We’ve been talking about doing an issue about the market for so long that the boom went bust before we got around to it.
When Bidoun started out, there were no art magazines in the Gulf, no art fairs or auction houses; galleries hardly existed. What did exist was a burgeoning group — not yet a community — of young artists, with few venues for showing their work and little or no place to talk about it, let alone critique it.
Six years later, there are auction houses and art fairs and prizes. There is another Middle Eastern art magazine, Canvas, and it has a TV station (with incredible set design by Zaha Hadid). For many artists from what some without irony call MENASA (sadly, not a space program), the problem is no longer a dearth of opportunities, but the kind of opportunities on offer.
In “Identity Bazaar”— a folio’s worth of rants assembled by Bidoun ranter-in-chief Hassan Khan — a gang of four artists and curators analyze, bemoan, disdain, and pity contemporary art institutions and the “ethnic turn” in curatorial practice (in an “arts and culture from the Middle East” magazine, no less). Accompanying their words are a selection of photographs that document Forms of Compensation, a project in which twenty-one iconic modern and contemporary artworks were counterfeited by workers from the mekaniki district of Cairo. The results are pretty funny, but they are also strangely uncanny in their stilted articulation of the originals. In this way, they echo the local bazaars, where such mutant clones as OK1 by Oalvin Klein, Y-5, Abidas, and Shanel abound.

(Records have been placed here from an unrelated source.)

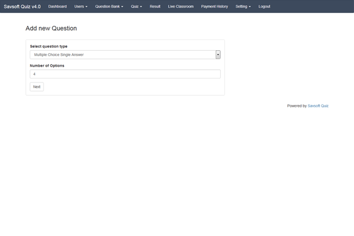Expand the Users menu
Image resolution: width=354 pixels, height=236 pixels.
tap(81, 6)
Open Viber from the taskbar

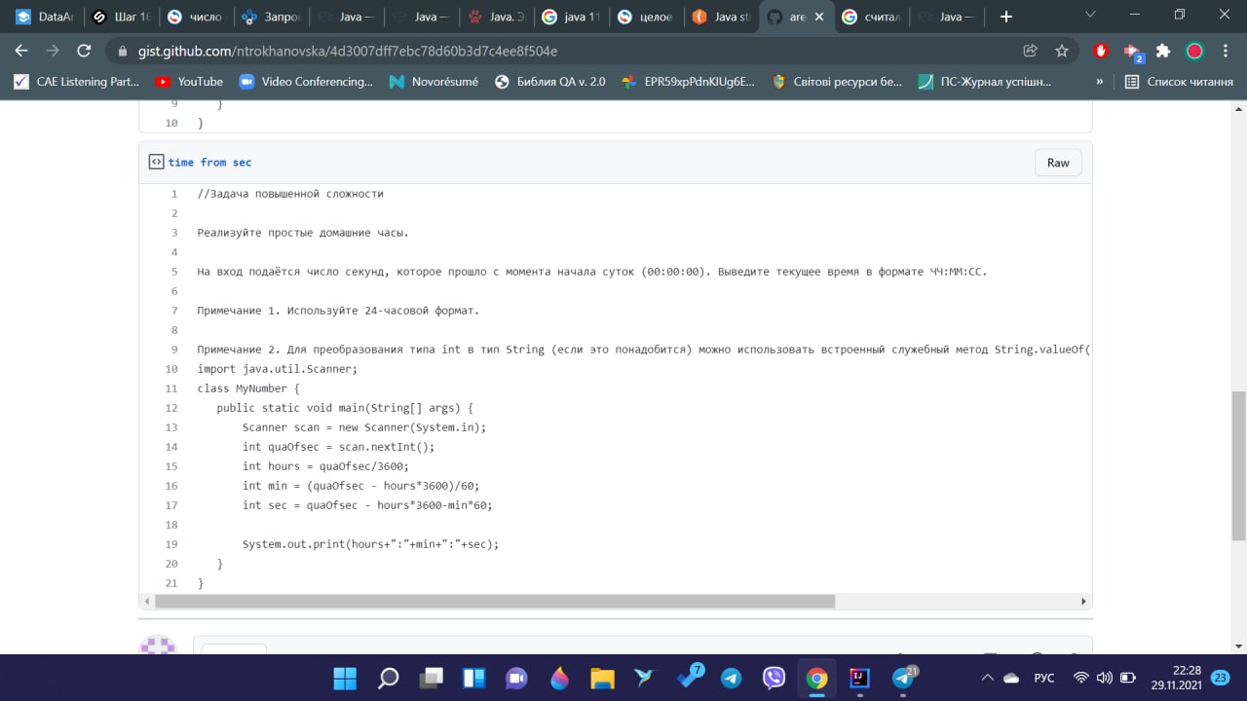coord(774,678)
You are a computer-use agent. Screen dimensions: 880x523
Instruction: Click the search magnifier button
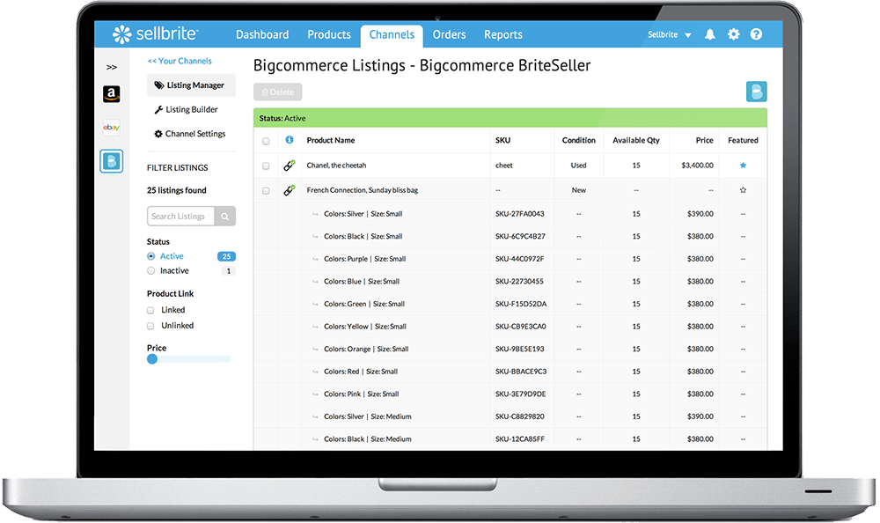click(225, 217)
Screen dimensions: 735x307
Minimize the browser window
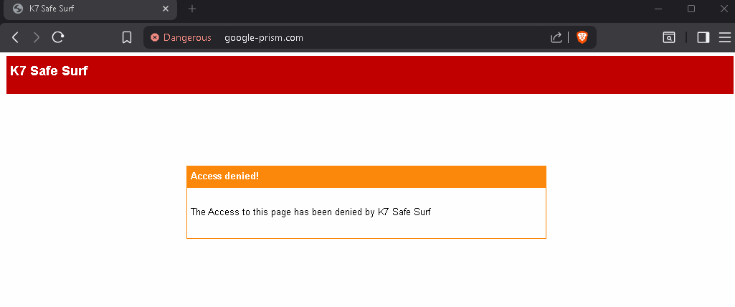[658, 9]
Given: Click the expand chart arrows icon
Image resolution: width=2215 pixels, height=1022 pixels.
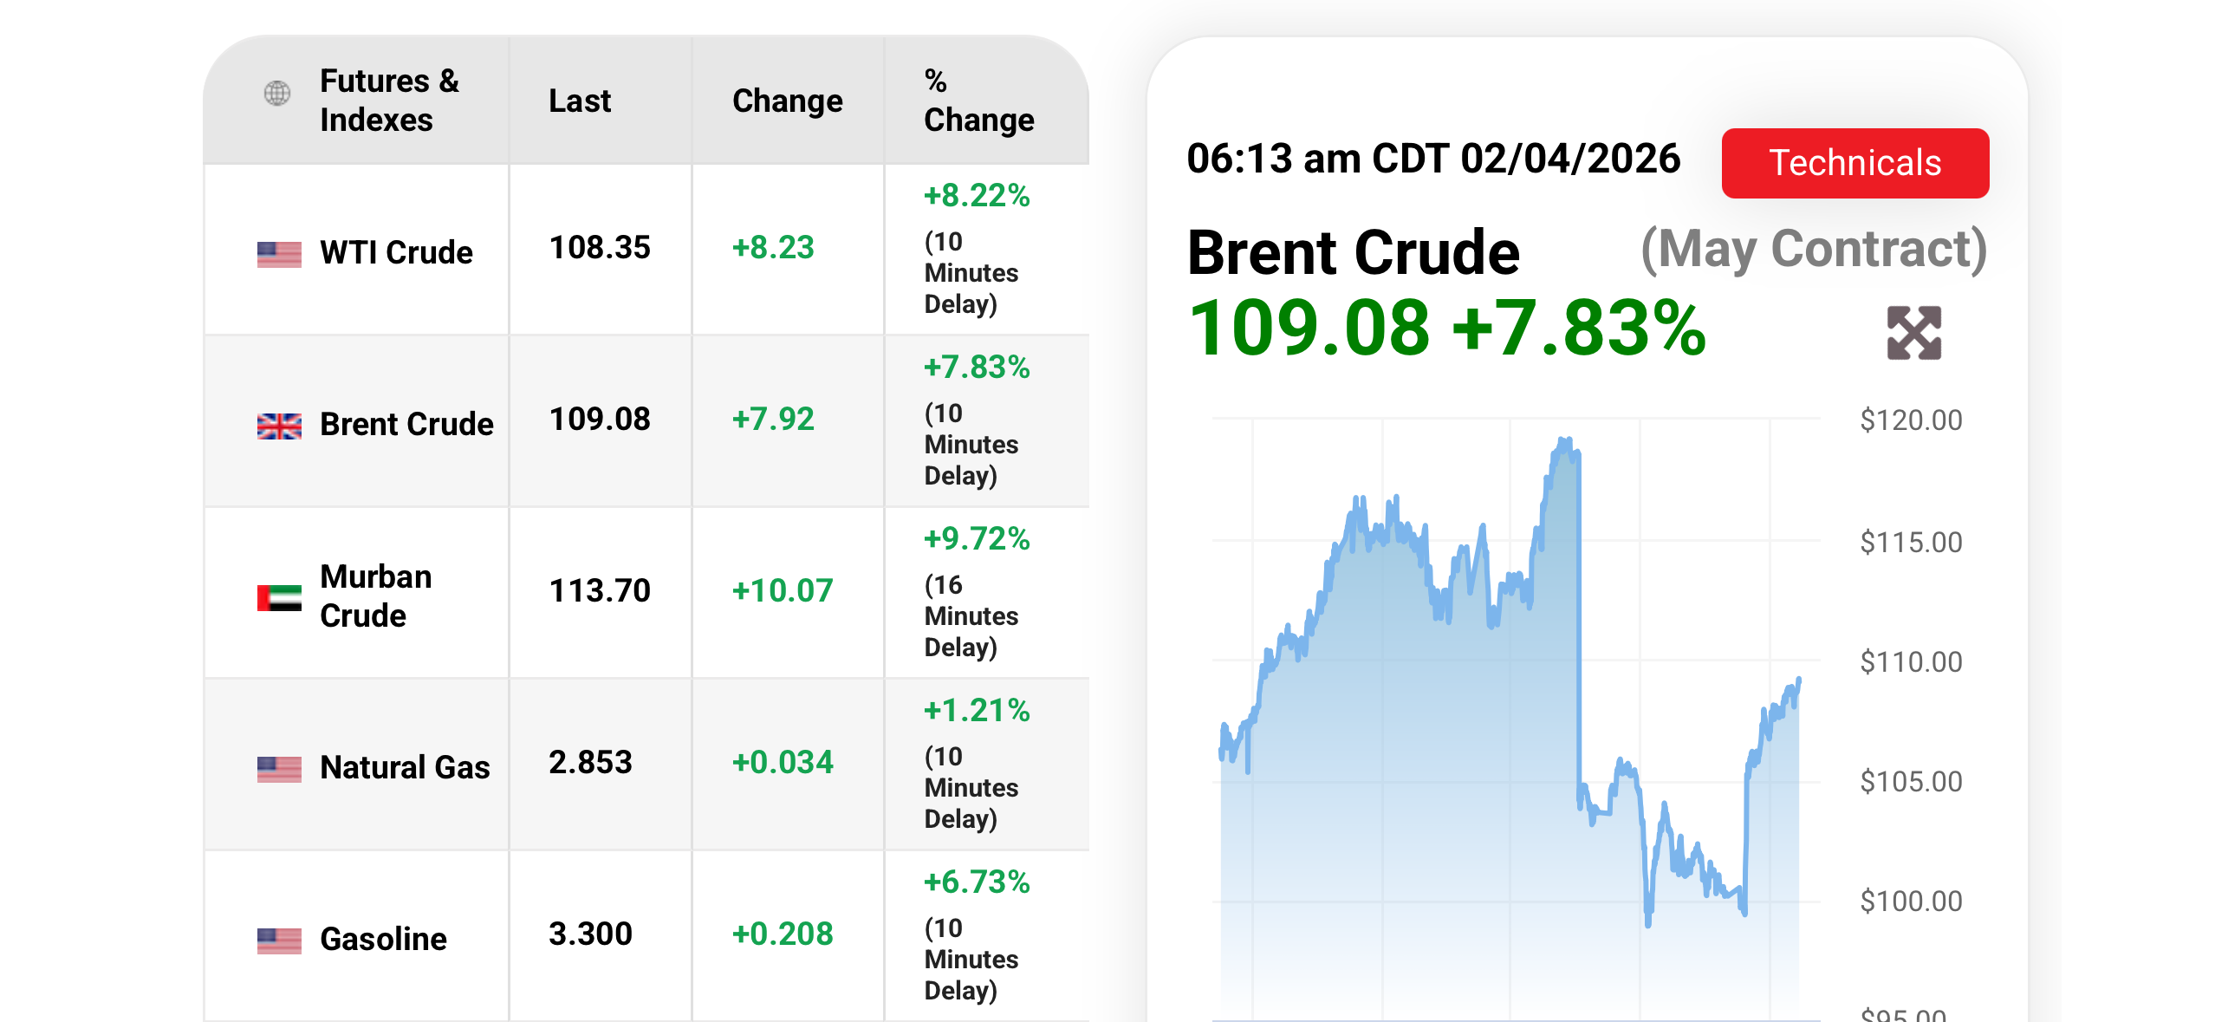Looking at the screenshot, I should pyautogui.click(x=1913, y=333).
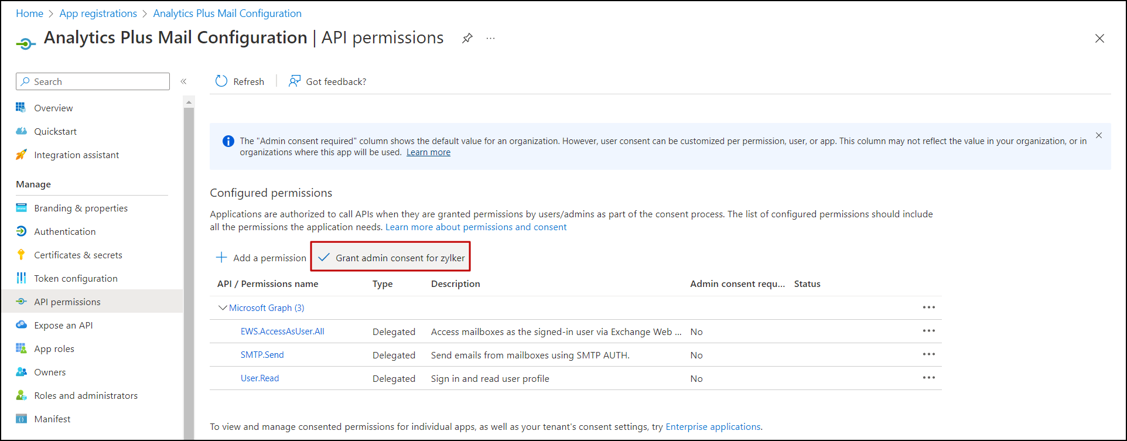Dismiss the admin consent info banner
This screenshot has width=1127, height=441.
(x=1099, y=135)
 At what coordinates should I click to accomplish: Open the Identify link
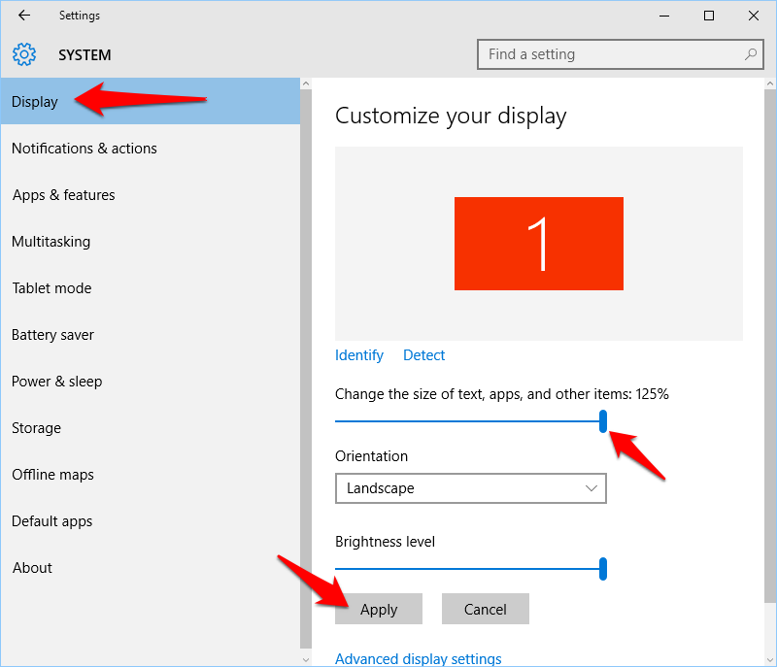pyautogui.click(x=359, y=355)
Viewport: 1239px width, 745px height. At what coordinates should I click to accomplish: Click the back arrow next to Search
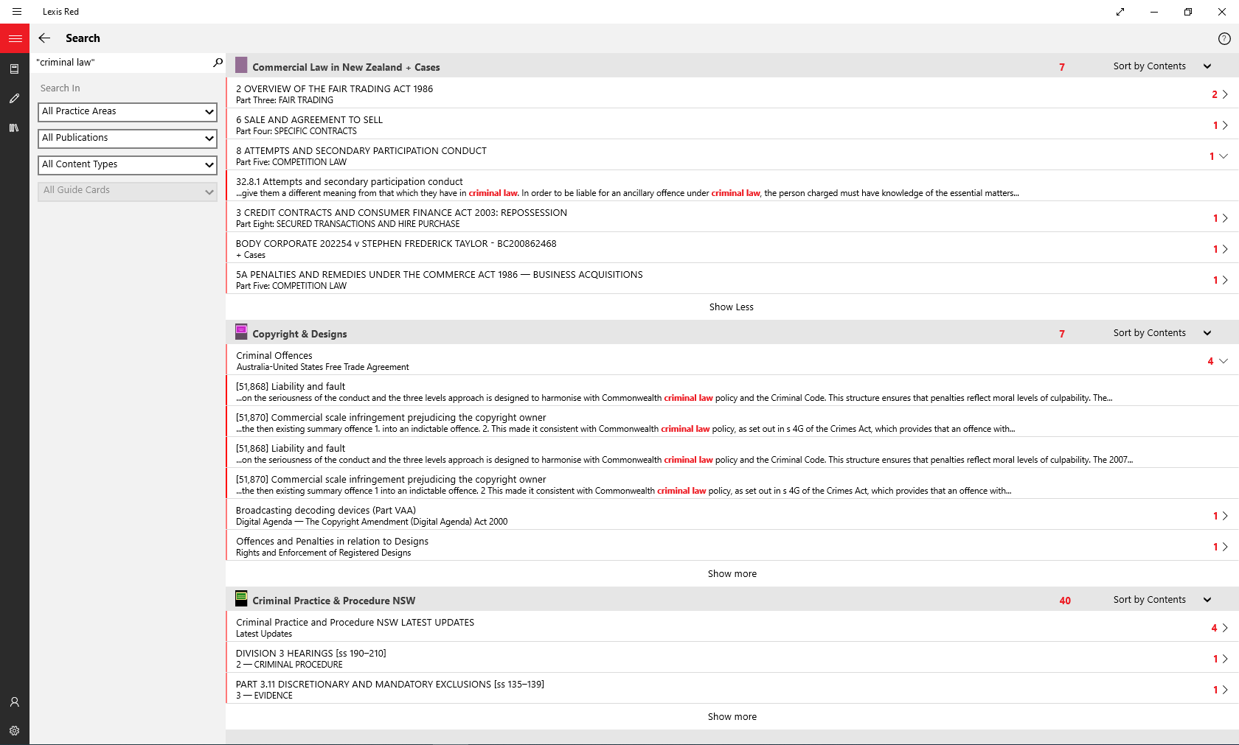coord(44,38)

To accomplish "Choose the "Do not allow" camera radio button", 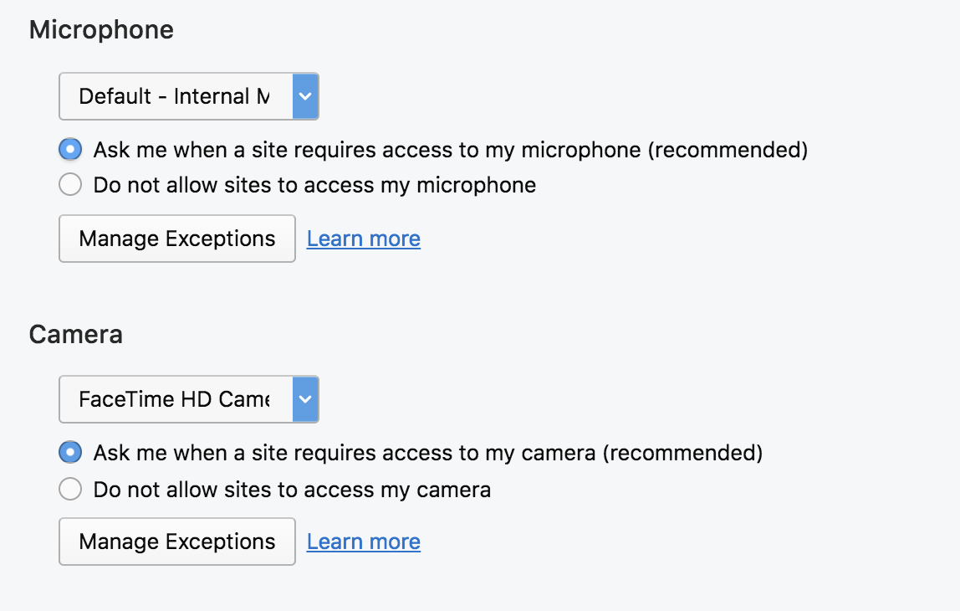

This language of marketing is nothing new. In “Arabia on the Turkey,” Adam John Waterman tells the tale of Elkader, Iowa, a small farm town named for an early nineteenth-century Algerian revolutionary — and a pawn in the great game of cultural diplomacy even today. Lawrence Osborne’s short story “Hungry Ghosts” tells a tale of life and death in the gambling palaces of Macau. Gini Alhadeff’s lovely essay “Pleasure for the Eyes” suggests the indispensability of ornament, which we moderns tend to think is beneath, or at least behind, us.
In “Lord of the Drone,” Alexander Keefe recovers the life and legacy of the great Indian singer and tambura player Pandit Pran Nath, a key but underappreciated figure in the 1970s art underground. Alexander Provan’s “The Golden Compass” profiles another set of dreamers, the Murabitun — a wildly ambitious Sufi sect that plans to destroy the world-capitalist system not with bombs or swords, but with a gold-backed currency.
Lodged between a ceramic goldfish and a brick garnished with kale and cherry tomatoes, you’ll find the gilded pages of what might be the world’s first Kuwaiti comic book, Fatima Al Qadiri and Khalid al Gharaballi’s Mahma Kan Althaman (“Whatever the Price”) — the hermaphroditic lovechild of Moogambo, The Real Housewives of Atlanta, and a 1970s Italian fotonovela.
Farhad Moshiri, the Iranian Andy Warhol of the Arab world, is not the kind of artist you normally read about in this magazine, despite the fact —or perhaps because of it? — that his career, cachet, and controversy in many ways mirror Bidoun’s own. But in the Bizarro World of BAZAAR, he’s not just in our coverage — he’s on the cover, encrusting our logo with Swarovski crystals. All that, and it still only costs $12. WTF!